Nahanni National Park Reserve
Nahanni National Park Reserve
With gorges deeper than the Grand Canyon and waterfalls twice the height of Niagara, the vast Nahanni National Park Reserve (reserve office t 867 695 3151, w pc.gc.ca/nahanni) ranks as one of North America’s finest national parks and one of the most rugged wilderness areas anywhere in the world.
Designated a UNESCO World Heritage Site, Nahanni is close to the Yukon border in the heart of the Mackenzie Mountains and surrounds the South Nahanni River, a renowned 322km stretch whose whitewater torrents, pristine mountains and 1200m-deep canyons have attracted explorers and thrill-seeking canoeists alike – this is home to one of the world’s best whitewater runs. Unless you fit one of these categories or you fork out oodles of dollars for guided trips by boat or sightseeing by air, getting close to the best areas is difficult: the park is roadless and wild and there are no formal trails, although heavy use has made some routes well defined.
A reservation and fee system is in place for people wishing to use the river: the day-use fee is $24.50 plus a reservation fee of $147.20 for overnight trips. There are strict quotas on visitors, so check the latest details whether you intend to visit independently or with a tour. For full information, contact the reserve office or the tourist office in Fort Simpson.
As for tours, the sky’s the limit.

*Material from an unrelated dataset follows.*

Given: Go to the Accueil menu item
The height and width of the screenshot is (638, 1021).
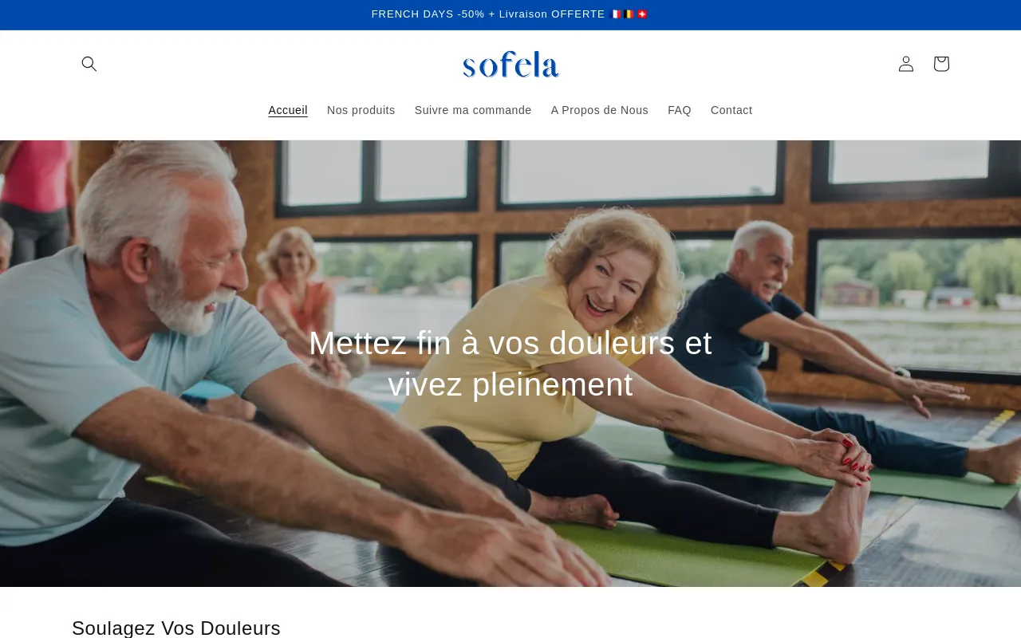Looking at the screenshot, I should (x=288, y=110).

Operators in Fort Simpson cater to all levels of demand, from day-trippers wanting air tours of the big set-pieces to self-contained canoers and walkers on month-long expeditions who require no more than a drop-off or pick-up by air. Day-trips will likely depend on availability, so book well in advance. If you are in a party of fewer than three and just turn up, contact the airlines and ask to be put on a waiting list – they will contact you if they find others to fill a trip.

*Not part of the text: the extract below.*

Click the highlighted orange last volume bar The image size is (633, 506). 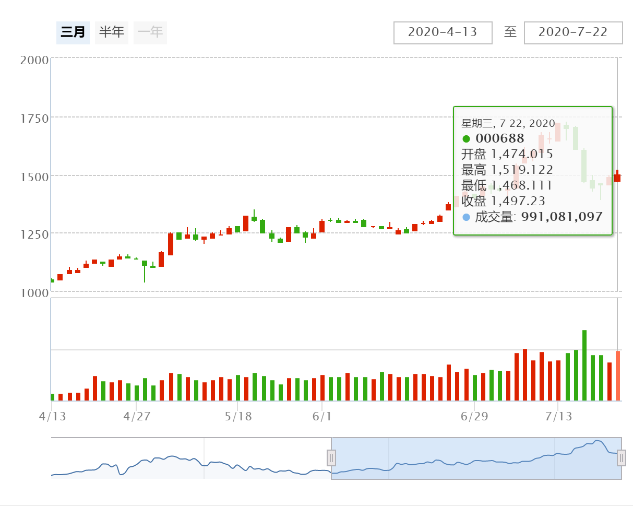(x=618, y=376)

Even experienced, self-sufficient explorers should note it saves considerable time, hassle and money to take a three- or four-week tour with a licensed outfitter in Fort Simpson. The spectacular Virginia Falls is the most popular day-trip in the park.
Canadian River Expeditions t 867 668 3180, t 1 800 297 6927, w nahanni.com. Offers one- to two-week rafting trips ($5130/$5725 plus park fee of $147.20).

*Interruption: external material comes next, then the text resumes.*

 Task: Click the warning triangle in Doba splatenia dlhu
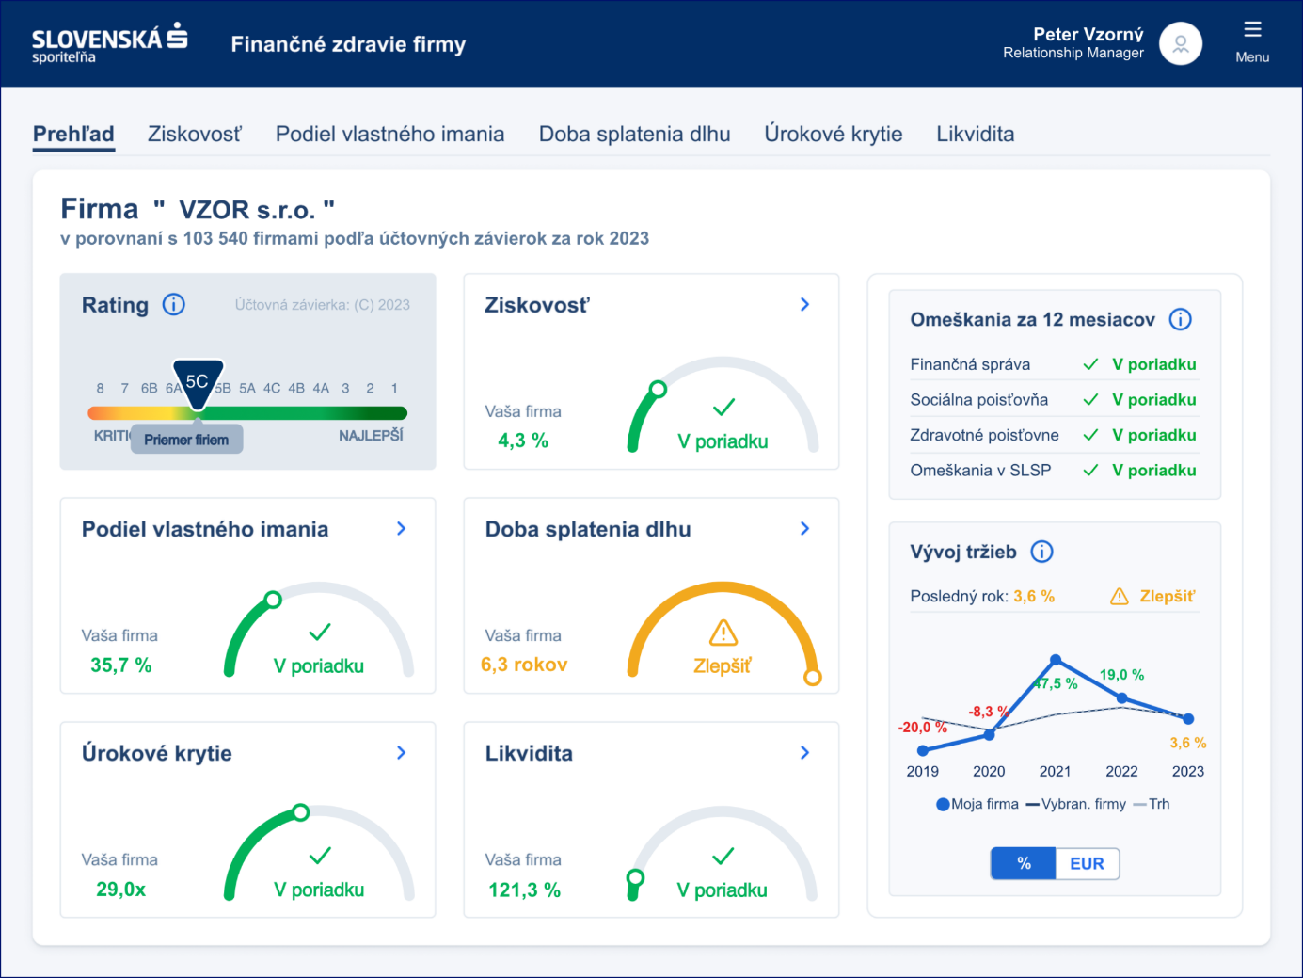723,633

Nahanni Wilderness Adventure t 403 678 3374, t 1 888 897 5223, w nahanniwild.com. Offers a variety of multi-day rafting, canoeing, kayaking and hiking excursions on the Nahanni (starting at $4695 plus $147.20 park fee).
North Nahanni Naturalist Lodge t 1 867 695 2116, t 1 888 880 6665, w nnnlodge.ca. Offers other tours of the region and accommodation in a pleasant backcountry lodge (beginning at $1500 for five days).
Simpson Air t 867 695 2505, t 1 866 995 2505, w simpsonair.ca. Offers floatplane day-trips at a slightly cheaper price, as well as a combined flight and cabin rental on Little Doctor Lake ($1500/two days, $2500/week).
Wolverine Air t 867 695 2263, t 1 888 695 2263, w wolverineair.com. Take groups of three for a day-trip by floatplane to Nahanni for $2200, with stops at Virginia Falls (1.5hr stopover), Glacier Lake (1hr stopover) and for a few minutes at the idyllic Little Doctor Lake at the edge of the mountain range.